___ TEXT PROVIDED ___
What's the lifespan of gut main/poly cross?

mongting

Rookie
I bought a used Puredrive with VS / Pro Hurricane hybrid. When do I have to restring it? If the feel is okay, can I just keep playing with it until the main breaks? Or, dead poly will harm my arm eventually? I want to go for full bed of natural gut next time. I just don't want to waste good-looking main gut right now.
 
I bought a used Puredrive with VS / Pro Hurricane hybrid. When do I have to restring it? If the feel is okay, can I just keep playing with it until the main breaks? Or, dead poly will harm my arm eventually? I want to go for full bed of natural gut next time. I just don't want to waste good-looking main gut right now.

- You can play with gut mains until it snaps. Gut's playability doesn't diminish much.

- Dead poly in the crosses will largely be overshadowed by gut's godliness in the mains. Back to my first point: If you've got gut in the mains, play it until it snaps.

- A good set of gut should last you at LEAST 20hours. With string savers, you can add 10hours to that.
 

McLovin

Legend
- You can play with gut mains until it snaps. Gut's playability doesn't diminish much.

..

- A good set of gut should last you at LEAST 20hours. With string savers, you can add 10hours to that.

Just to be clear OP, while those two statements may appear to be contradicting, what Say Chi Sin Lo means by 'lasting 20 hours' is time until it breaks. He is correct that gut truly does not 'go dead' like many synthetic strings, nor does it lose much tension after it's initial tension loss.

Pardon the pun, but provided it doesn't break, you can literally play with gut "until the cows come home"...
 

BigT

Professional
- You can play with gut mains until it snaps. Gut's playability doesn't diminish much.

- Dead poly in the crosses will largely be overshadowed by gut's godliness in the mains. Back to my first point: If you've got gut in the mains, play it until it snaps.

- A good set of gut should last you at LEAST 20hours. With string savers, you can add 10hours to that.

I agree with these points although I am not sure a string breaker will get 20 hours every time.
 
I know this has been answered before but I want to once again hear opinions on cutting out the poly cross only and reststringing? Also do you redo poly lower than originally to account for gut tension loss ?
 

ultradr

Legend
As times go by, gut becomes slightly more lively (if the gut is a quality one).
Deadening of poly kinda nicely compensate it (if not strung too tight).

I could personally play until it pops. For some people, who does not
like dead poly, it might not be their cup of tea.
 

marosmith

Professional
I know this has been answered before but I want to once again hear opinions on cutting out the poly cross only and reststringing? Also do you redo poly lower than originally to account for gut tension loss ?
___
• GIVEN INSTRUCTION A: Turn the records, from the line with "Task: Open Google apps grid launcher" up to and including the line with "point(729,262)", into a Markdown table with the columns Step and Entry. Number each row, skip blank lines, and leave the pictures out.
___ THE INPUT ___
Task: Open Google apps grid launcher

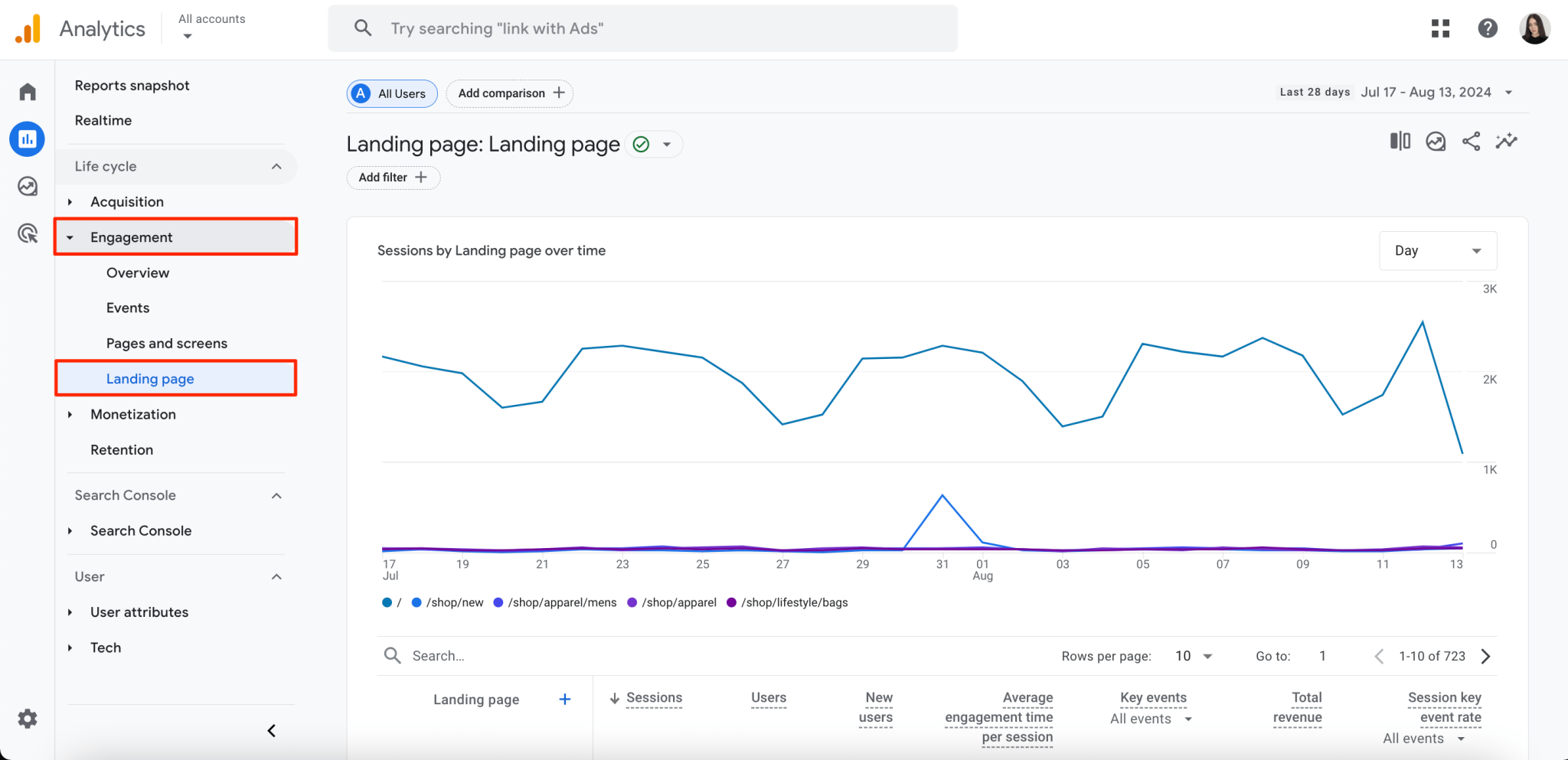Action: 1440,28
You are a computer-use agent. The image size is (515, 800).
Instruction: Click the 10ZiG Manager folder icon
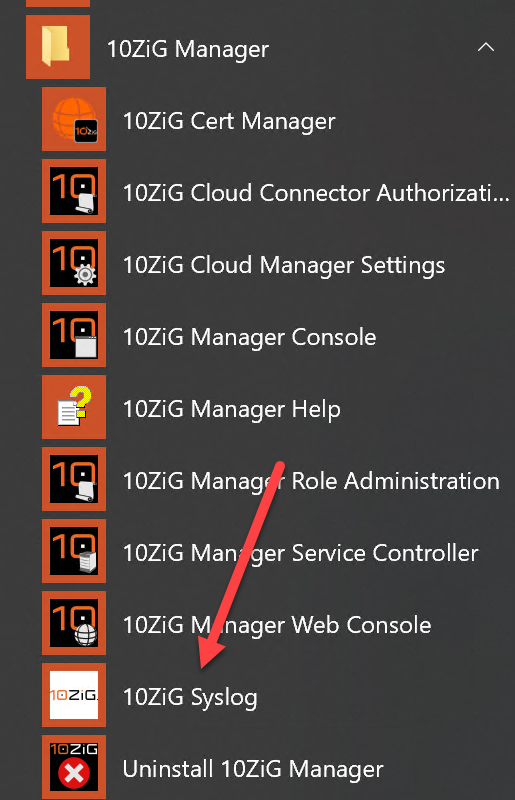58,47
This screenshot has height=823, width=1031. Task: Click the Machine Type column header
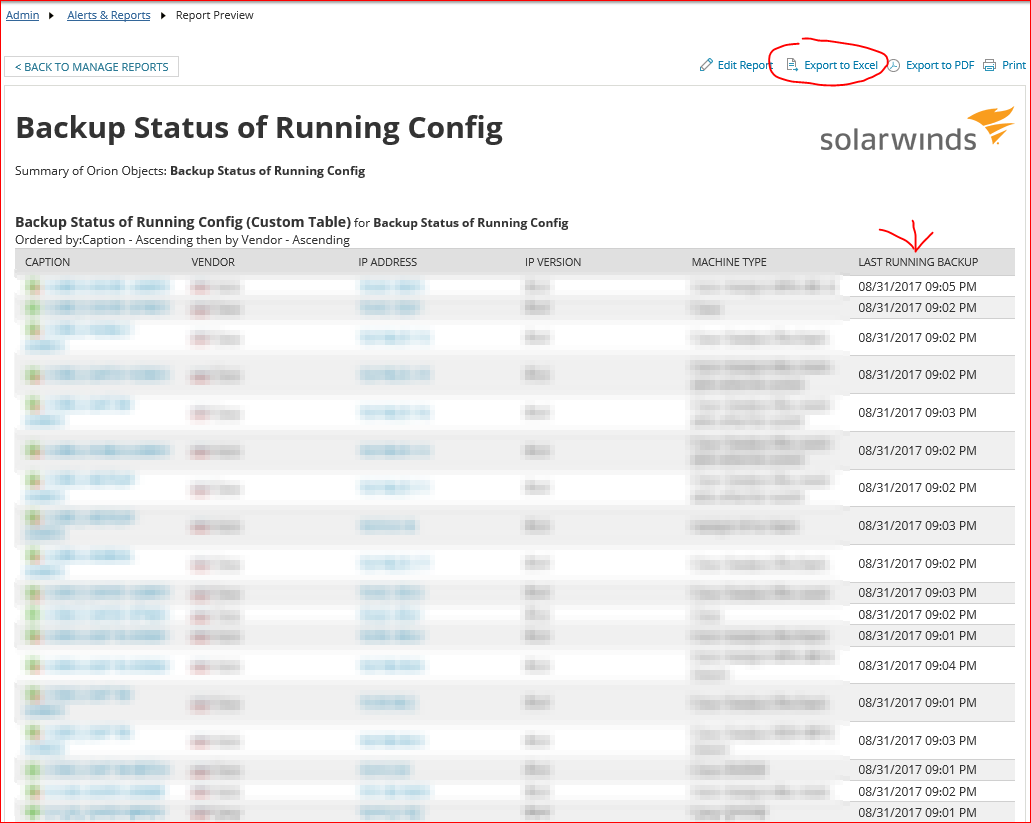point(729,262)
___
___ THE INPUT ___
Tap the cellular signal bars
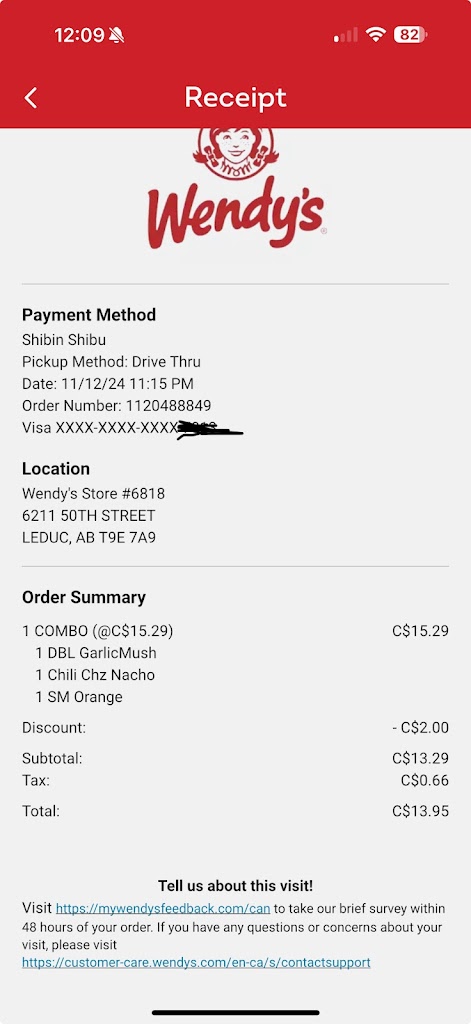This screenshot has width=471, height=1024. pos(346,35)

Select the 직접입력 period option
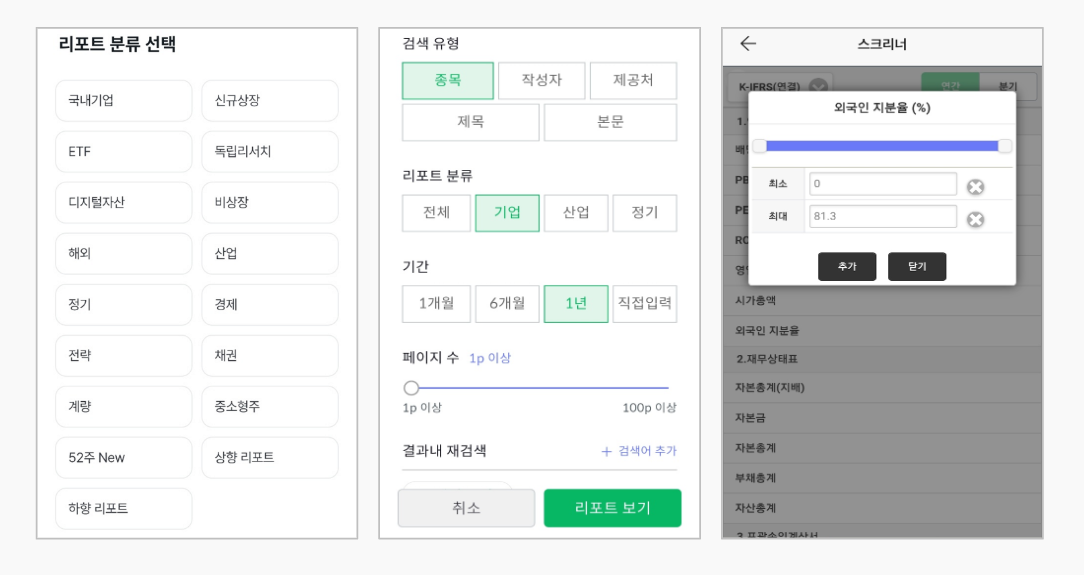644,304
___
• GIVEN INSTRUCTION B: Go on with the forum thread about gut mains and poly crosses, picking up after its final post.

• TASK RESPONSE A:
| Step | Entry |
|---|---|
| 1 | Task: Open Google apps grid launcher |
| 2 | Action: 1440,28 |
| 3 | You are a computer-use agent. The image size is (515, 800). |
| 4 | Instruction: Click the 10ZiG Manager folder icon |
| 5 | 58,47 |
| 6 | This screenshot has height=823, width=1031. Task: Click the Machine Type column header |
| 7 | point(729,262) |

• TASK RESPONSE B:
Nothing wrong with it. If you want to be safe have it mounted on the stringer when you cut out the crosses.
 

marosmith

Professional
Should the poly be strung a bit lower than first time or alot lower ???

I have done it every which way at some point but I would shoot for 5-10 lbs lower and then adjust from that point. There isn't really a wrong way to do it unless you go real extreme one way or another.
 

pvaudio

Legend
I know this has been answered before but I want to once again hear opinions on cutting out the poly cross only and reststringing? Also do you redo poly lower than originally to account for gut tension loss ?
This tends to be a stringer's preference thing. Some will do it and swear by it; I will never do it nor for any customer.
 

marosmith

Professional
This tends to be a stringer's preference thing. Some will do it and swear by it; I will never do it nor for any customer.

I can understand for guarantee reasons someone not doing this for a paying customer, however for someone stringing themselves or for a friend there is NO good reason not to do it. Unless you're filthy rich.
 

Smasher08

Legend
I bought a used Puredrive with VS / Pro Hurricane hybrid. When do I have to restring it? If the feel is okay, can I just keep playing with it until the main breaks? Or, dead poly will harm my arm eventually? I want to go for full bed of natural gut next time. I just don't want to waste good-looking main gut right now.

The longevity of your stringjob will depend on a number of variables: the gauge, tension, composition and texture of crosses, string pattern of your racket, your frame's stiffness/flexibility, your swing style, how hard you hit the ball, and your NTRP level.

You should certainly be getting 20 hours, but 30-50 is possible too. Personally I get ~70 hrs out of Pacific Classic 1.25 x MSV Co-Focus 1.18, and if I don't prestretch the mains I don't notice the crosses dying. But that's one of the benefits of CoF.

See how it goes for you.
 

NLBwell

Legend
The only problem I've found with string lifetime is when the poly crosses lose tension the stringbed becomes too lose and therefore I lose some control. Adding a lot of stringsavers (65) along the outside of the stringbed has tightend up the stringbed and made it play almost as good as new (a little less spin). Also, I recently tried re-stringing just the crosses, and so far so good on that.
 

pvaudio

Legend
I can understand for guarantee reasons someone not doing this for a paying customer, however for someone stringing themselves or for a friend there is NO good reason not to do it. Unless you're filthy rich.
I am not filthy rich and it's not a practice that I would ever do. If I can't afford to replace my stringbed, then I won't use those strings. Honestly, is that half set of gut worth the risk of damaging your frame? I'm not saying it will happen, I'm simply saying that it's far more likely than if you restring the entire racquet as it was meant to be.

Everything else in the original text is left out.